NEW YORK – A team from the US and China has identified a set of cytosine methylation marks in neuronal cells that show apparent ties to Alzheimer's disease (AD) development and progression in both familial and sporadic AD cases.
As they reported online today in Science Advances, the researcher used oxidative bisulfite deep sequencing (OXBS-seq) and methylase-assisted deep sequencing (MAB-seq) to profile 5-methyl cytosine, 5-hydroxymethyl cytosine, and 5-formyl/carboxyl cytosine marks at the base level in induced pluripotent stem cells from unaffected individuals or individuals with mutations linked to early- or late-onset AD, which had been coaxed to become cortical neurons. They also profiled the methylation marks in frontal lobe brain tissues from individuals with or without AD.
The team's comparisons of these profiles unearthed more than two dozen regions with distinct methylation patterns in AD cells, along with 39 site-specific cytosine methylation signatures spanning various epigenetic marks and forms of AD. The signatures were subsequently verified with array-based methylation profiles for 371 AD cases and 163 unaffected controls from a clinical cohort.
"These signatures are AD-specific and age independent, which were further validated in a large clinical cohort," co-senior authors Yujiang Shi, an endocrinology, diabetes, and hypertension researcher at BWH and Harvard, and Feizhen Wu, an epigenetics researcher affiliated with Shanghai Medical College of Fudan University and the Dana-Farber Cancer Institute, and their colleagues wrote. "Notably, a major group of the signatures occur on the genes implicated in AD or AD-related pathways, or on genomic regions that are critical for proper neurodevelopment."
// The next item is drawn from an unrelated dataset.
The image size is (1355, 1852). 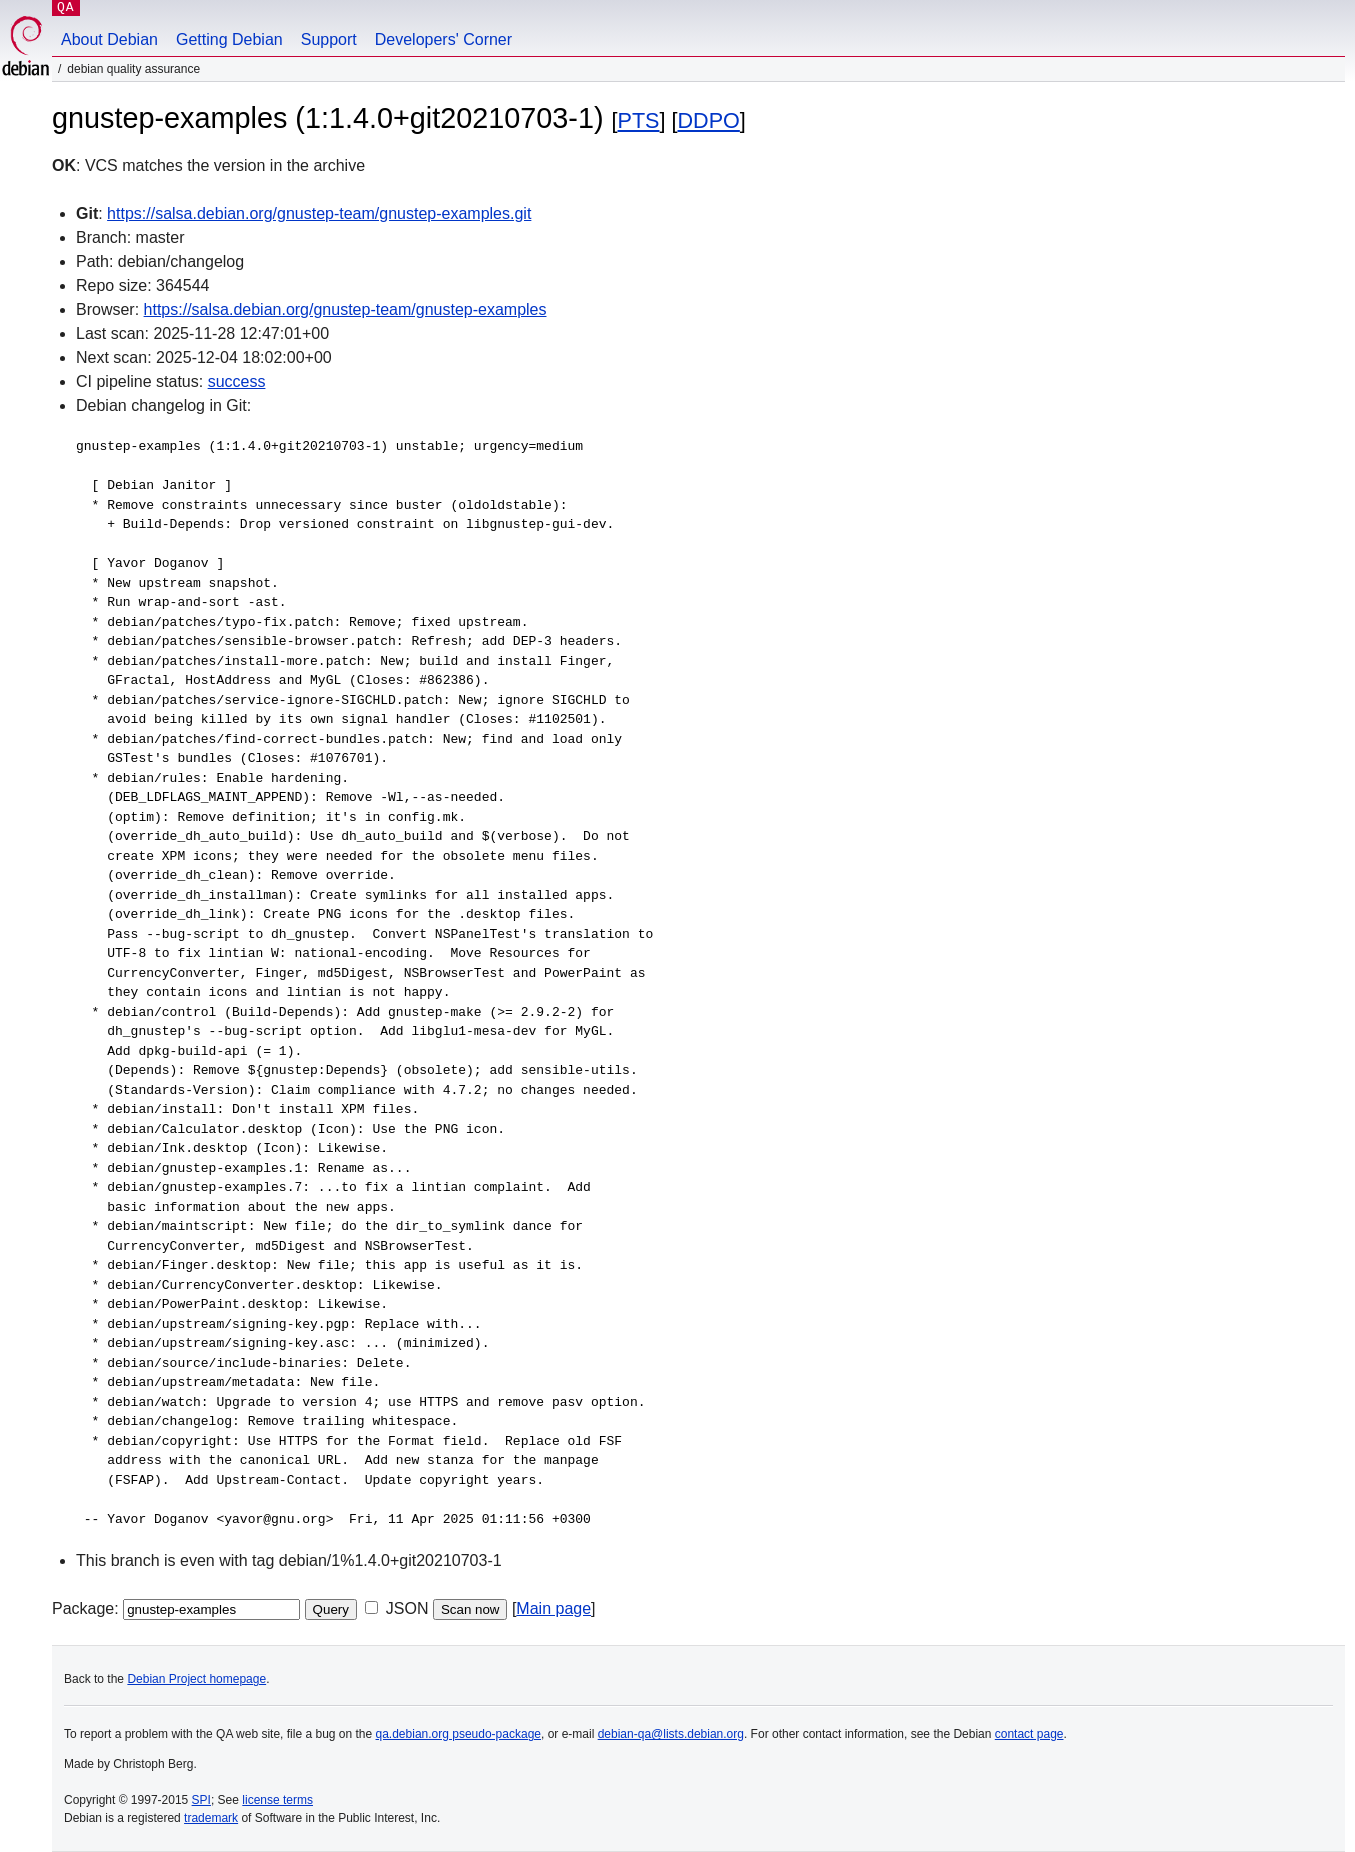 I want to click on DDPO, so click(x=708, y=120).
Along with notorious AD contributors such as APOE4 alleles contributing to late-onset AD, the team noted that past research has uncovered single gene mutations behind some autosomal dominant forms of the disease, as well as common genetic variants that might mark disease onset or progression. Still, the group explained, the full collection of genetic and epigenetic features that determine when the disease hits and how fast it moves are still largely unknown, particularly in sporadic AD.
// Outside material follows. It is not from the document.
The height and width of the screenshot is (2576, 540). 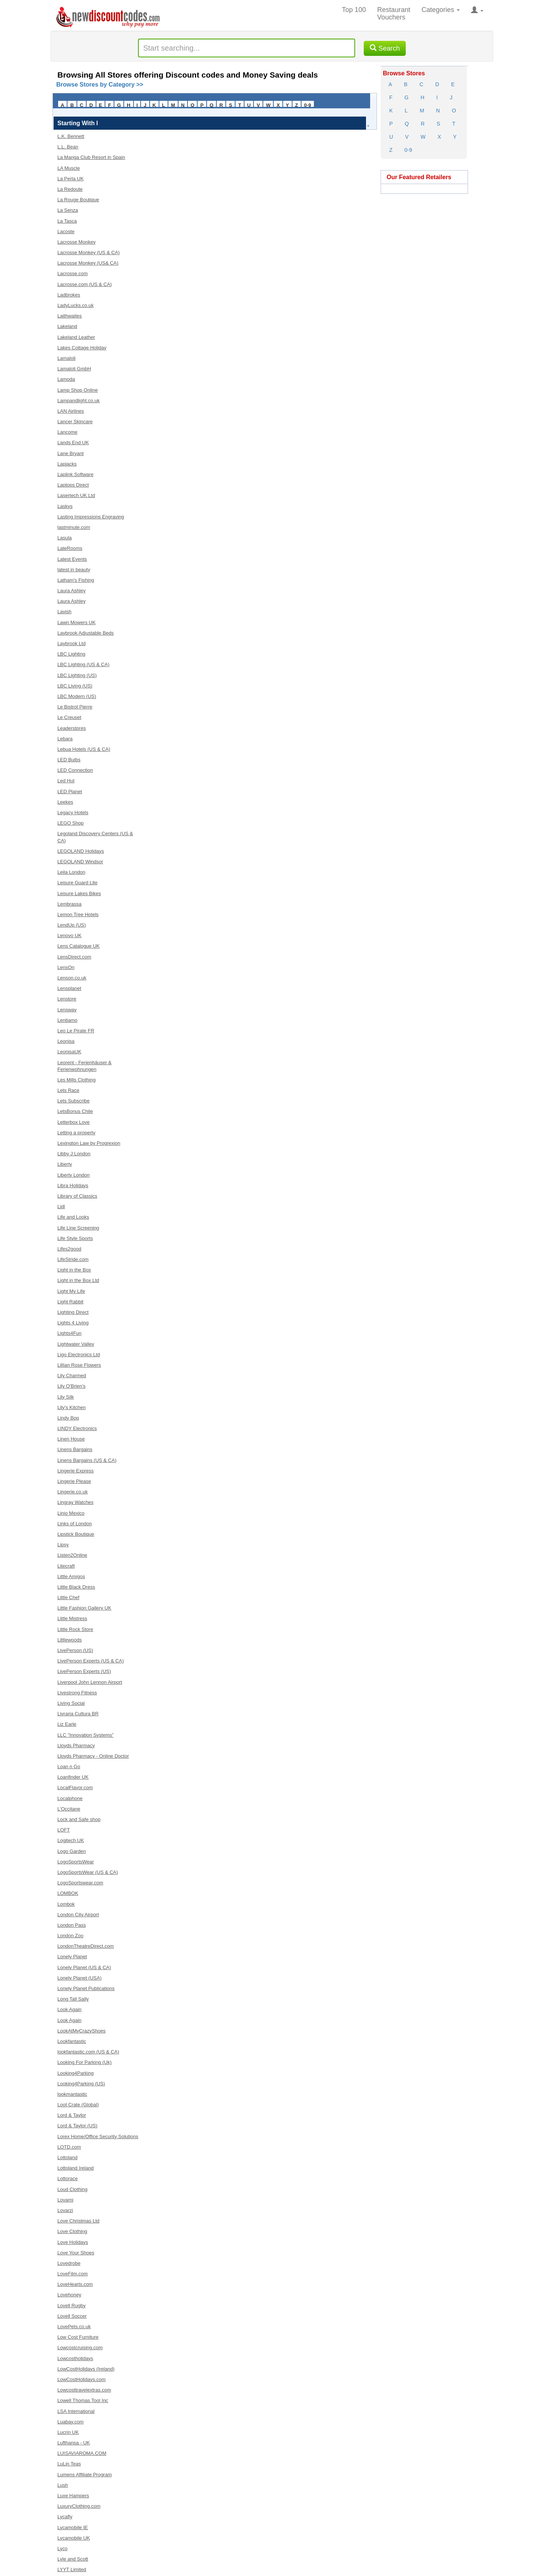 What do you see at coordinates (73, 2443) in the screenshot?
I see `Lufthansa - UK` at bounding box center [73, 2443]. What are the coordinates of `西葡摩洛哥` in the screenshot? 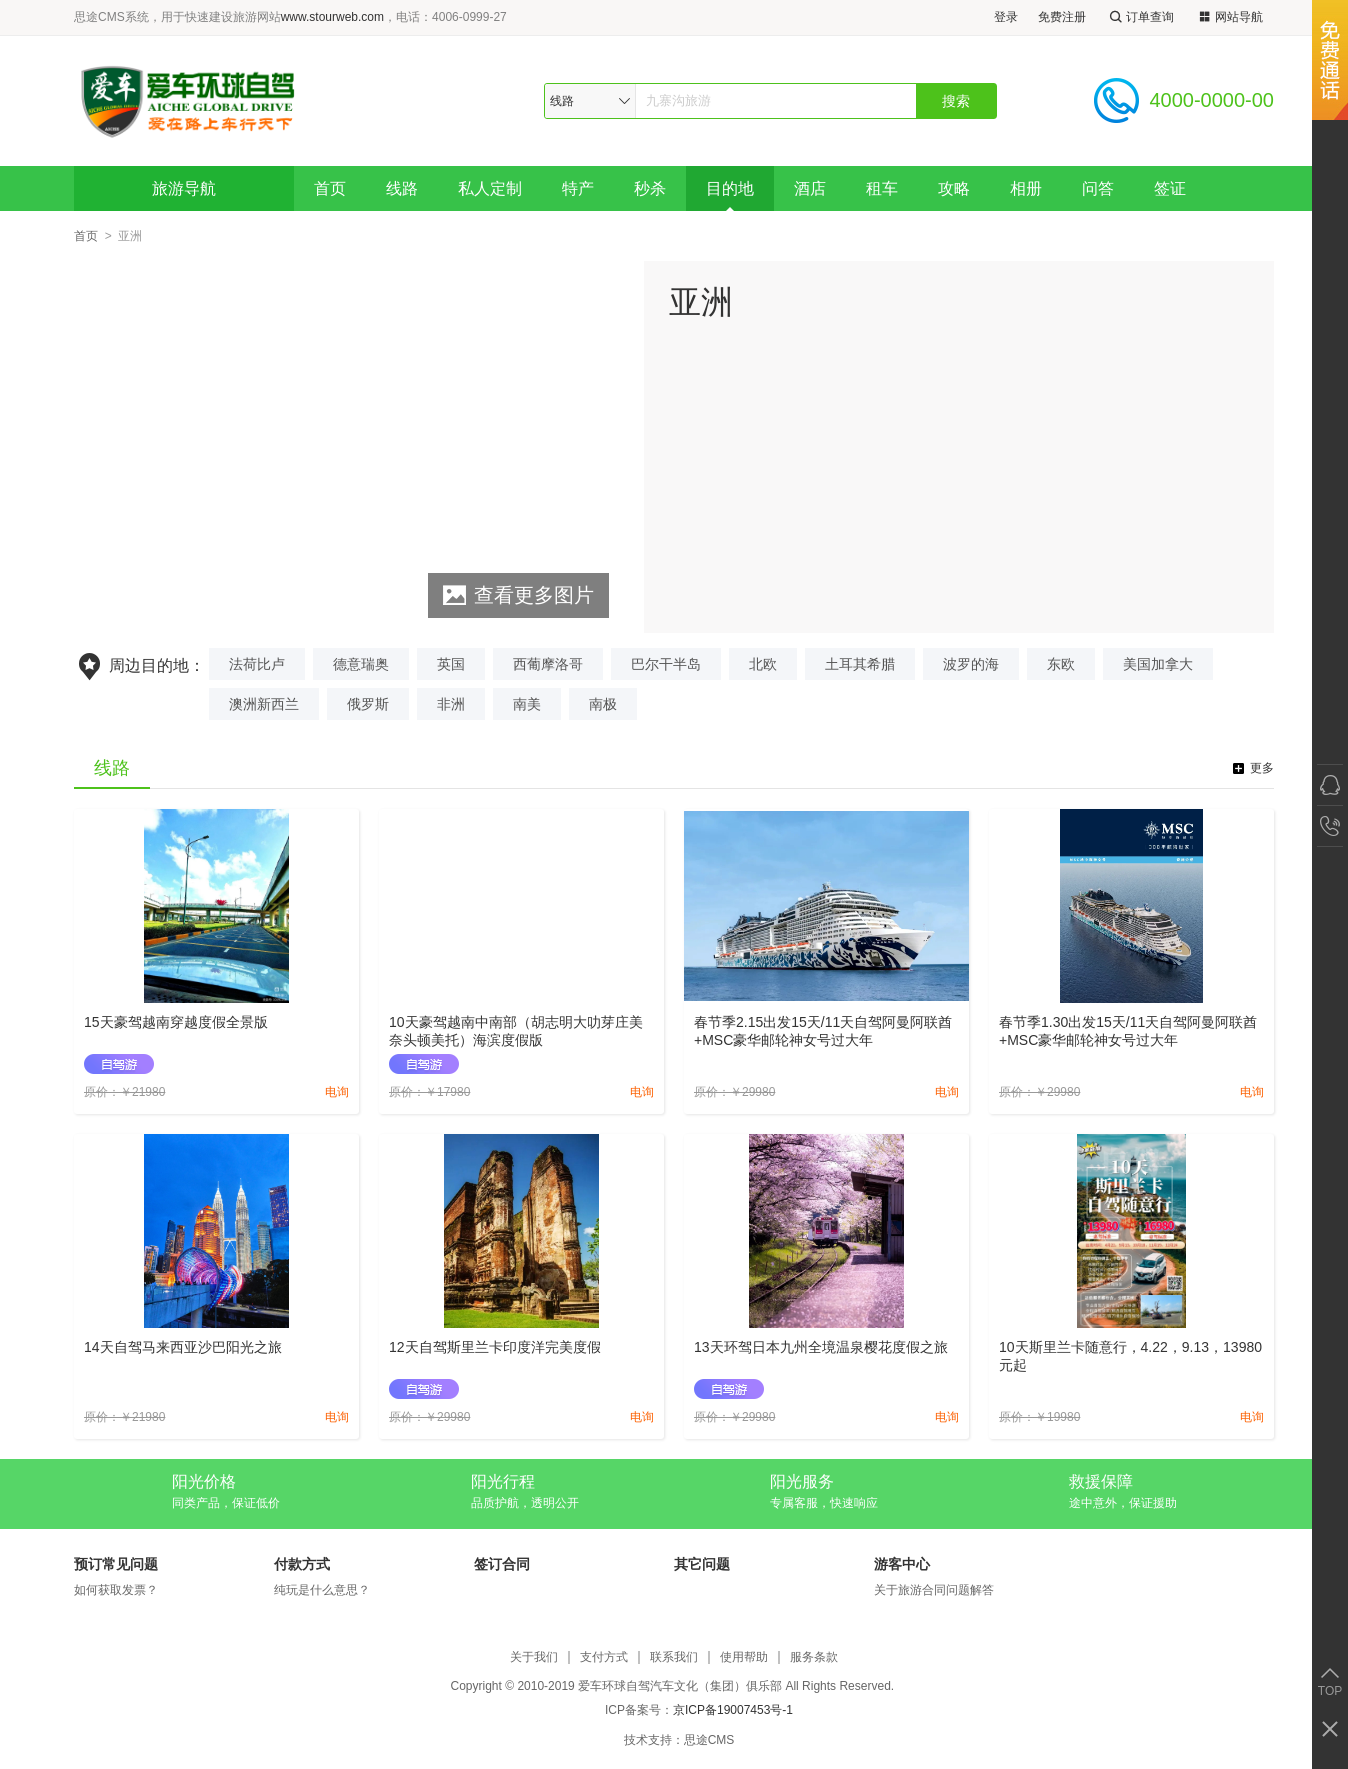 It's located at (548, 664).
Given proposed roles for DNA methylation in AD and other neuronal conditions, the researchers reasoned that it might be possible to focus in on AD-related epigenetic features by mapping 5mC, 5hmC, and 5fC/5caC in neural precursor cells and neurons, starting with iPSC cells from a healthy individual; individuals with early-onset AD-related mutations in PSEN1 or PSEN2 mutations; and an individual with homozygous version of APOE4 that is linked to late-onset AD.
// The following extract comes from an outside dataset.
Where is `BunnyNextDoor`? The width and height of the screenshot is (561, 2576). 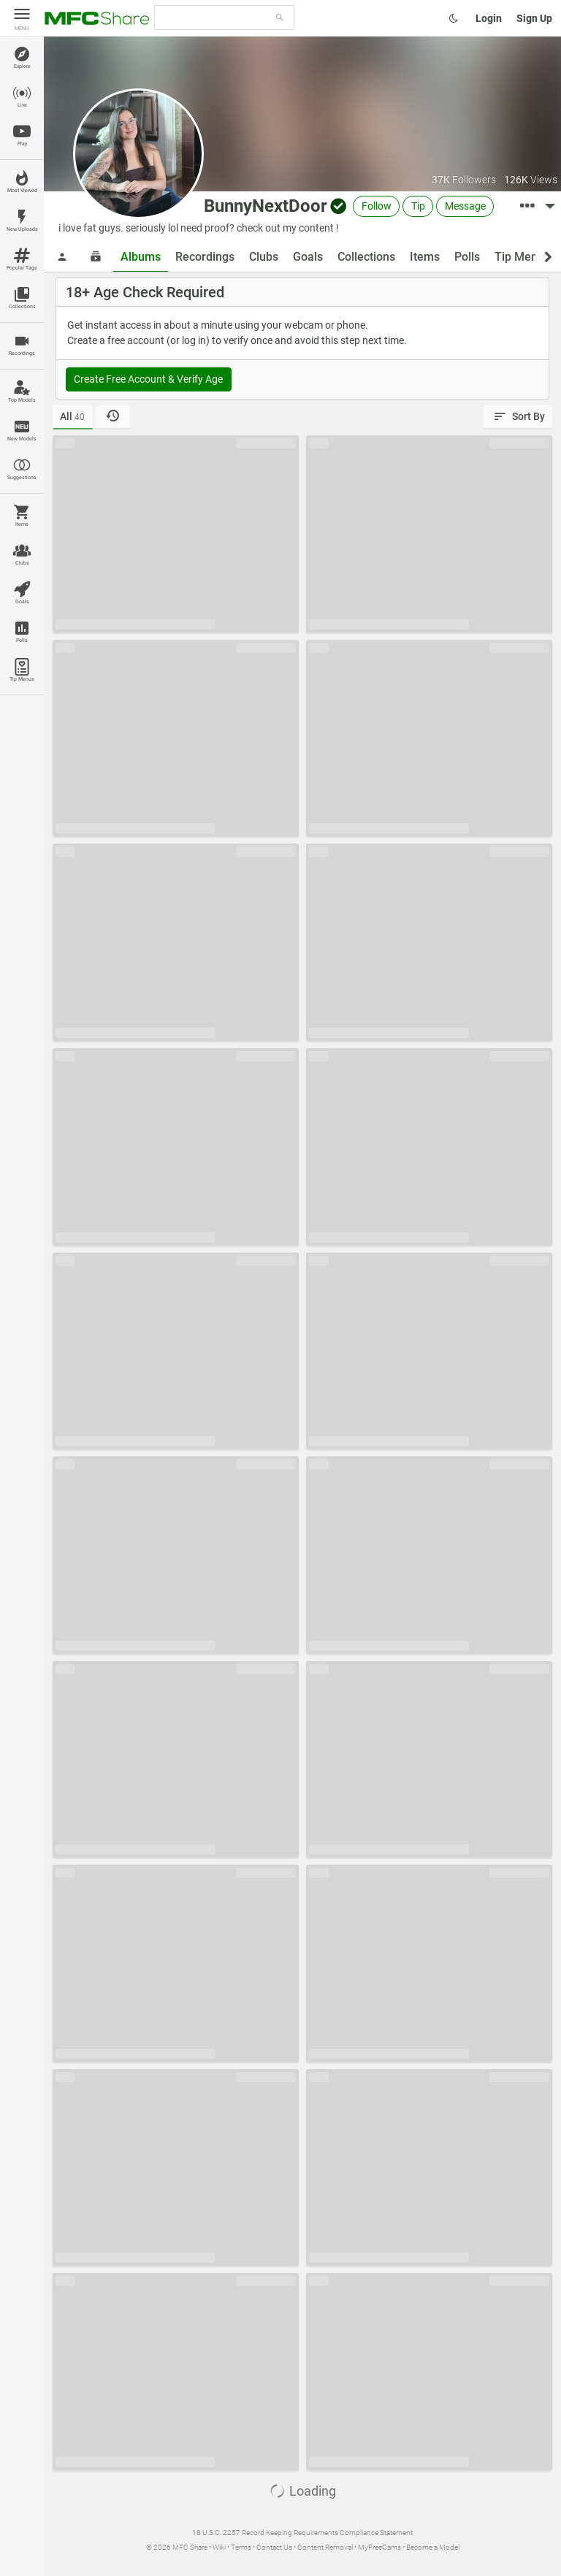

"To ensure generalizability of the epigenetic features and signatures of healthy controls and AD-associated epigenetic alterations found in cell culture models, we extended our epigenomic studies to post-mortem brain tissues of a normal donor and sporadic AD cases," the authors explained, noting that the study "provides the first comprehensive and comparative reference maps of genome-wide distribution of all three DNA methylation states at base resolution during neural differentiation from iPSCs to mature neurons and in post-mortem brain tissues."
Compared to the initial iPSCs, the team saw levels of 5mC creep up in both the neural precursor cells and neurons, while 5hmC showed the opposite trajectory. The levels of 5fC/caC also appeared to decline as iPSCs became neurons, though the neural precursor cells showed a spike in that epigenetic mark.
When they dug into potential 5mC methylation, 5hmC, or 5fC/5caC differences in the cells produced from individuals with early- or late-onset AD, meanwhile, the researchers saw several epigenetic dynamic changes, and uncovered 27 differentially methylated parts of the genome in AD. They also narrowed in on 39 epigenetic signatures that varied by AD type and cytosine modification features.
The team confirmed the signatures in available clinical samples spanning familial and sporadic cases, and saw hints that such signatures might eventually help to refine AD detection and diagnostic strategies.
"We found that the observed epigenetic features in normal cells were dysregulated in AD cell models, suggesting that precise regulation, proper establishment, and maintenance of these epigenetic features likely play important roles in regulation of neural lineage commitment, maturation, and function," the authors wrote. Even so, they warned that "future investigations … in larger cohorts are warranted to ultimately turn these into even more reliable, reproducible, and verifiable signatures."